Today I noticed some interesting behavior. If I upload a sketch Pins D8-D15 will be high for some short period of time. This only happens at upload. A reset does not trigger this behaviour. I suspect the bootloader but I found no suspicious code in it. Has anyone an explanation for this behavior?
Which board? How brief?
Standard Arduino Duemilanove (with FTDI chip) with 328P on it and standard bootloader flashed. I can not see the signal on the scope. But the frequency counter detects it. Depending on the trigger level it indicates something between 100ns and 1us. So briefly means "just some CPU cycles, probably less than 10". Sorry for not being more precise right now.
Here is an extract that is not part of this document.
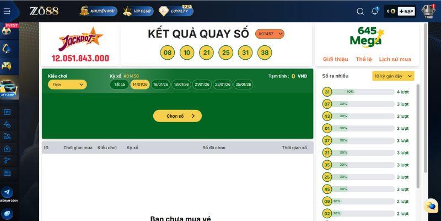Image resolution: width=441 pixels, height=221 pixels.
Task: Select the 18/01/26 draw date
Action: click(181, 85)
During upload the processor is in a reset state and all IO pins should be Hi-Z and floating.
Do you have anything else connected to these pins?
Rob
Graynomad:
During upload the processor is in a reset state and all IO pins should be Hi-Z and floating.
I was under the impression that this was the case during ICSP programming. During "normal" uploading from the Arduino IDE, the processor is running the bootloader.
I am using a standard setup. That is the bootloader. With ISP this behavior does not happen. The only thing that is connected are LEDs and series resistor. Thus the high state is definitely not caused by external circuits. I am just curious. If nobody knows why this happens it does not matter to much. My circuits do not rely on well defined behavior during reset. Still this is unexpected and I would like to understand it.
I'd offer to attempt to duplicate the behavior you're observing, but I don't have a scope (is that how you initially noticed it?) and I don't have a Duemilanove, although maybe just having the same 328P chip and the same bootloader would be sufficient there.
Nope, I noticed it with the LEDs and then attached the frequency counter.
I might give it a whack. Which bootloader, exactly? What size dropping resistors?
I was under the impression that this was the case during ICSP programming.
Correct, I'll go back to Arduino 101 class
Rob
@Jack: good question. How would I finnd which bootloader I am running right now? I did not upload it so this might be a different one than what I find in the Arduino sources. This is a very good point. Is there an easier way but to export it by ISP and disassemble it?
The resistors are 1k resistors and the LEDs are orange LEDs. The sustained LED current per pin is 3.14mA. Thus the forward voltage should be 1.86V.
@Udo, there's not a real slick way to ID the bootloader. Recent work by Bill W will make this easier in the future. Personally I wouldn't attempt disassembly, but a person could use AVRDUDE to compare against known bootloaders. Of course there is the chance that none of the "known" bootloaders a person has (from the IDE or whatever) will match.
Did you buy the chip with the bootloader already on it? Where did you get it? Might be able to download the same bootloader. Of course I do have all the standard bootloaders that come with the Arduino (0022) IDE. The "Arduino Duemilanove or Nano w/ ATmega328" might be a good guess, I could try that one (file name ATmegaBOOT_168_atmega328.hex).
I'm fresh out of orange LEDs but have lots of red and yellow and 1K resistors, should be close enough. (How many LEDs? Six? Can't find pins D14 and D15 XD)
Now, is it important which sketch I upload? Do you observe the behavior with any sketch?
I have 20 LEDs connected and 20 resistors. One LED per IO pin. All cathodes connected to ground. The sketch is completely irrelevant. It happens even with a completely empty sketch. So either the chip or the bootloader must cause this behaviour. Maybe I should flash a different bootloader to see if the issue persists.
It happens even with a completely empty sketch. So either the chip or the bootloader must cause this behaviour.
There's no such thing as a "completely empty sketch". Check this out: http://www.element14.com/community/docs/DOC-28681/l/analysis-of-an-empty-arduino-sketch
Don
Well I tried and could not detect any brief flashes. I just hooked up six LEDs, to pins 8-13, on a BoArduino, so also FTDI interface. Tried both the ATmegaBOOT_168_atmega328.hex bootloader and also westfw's optiboot beta.
@floresta: sorry but I like to disagree. The link shows that an empty sketch compiles to none trivial code. This is of course true but still there is something like an empty sketch. However the point is that an empty sketch contains no explicitly specified code. Other members seemed to suspect that something of my code was causing this behavior. This was my point.
@Jack: so I will change the bootloader or drop it completely. Seems it is always a source of irritation for me.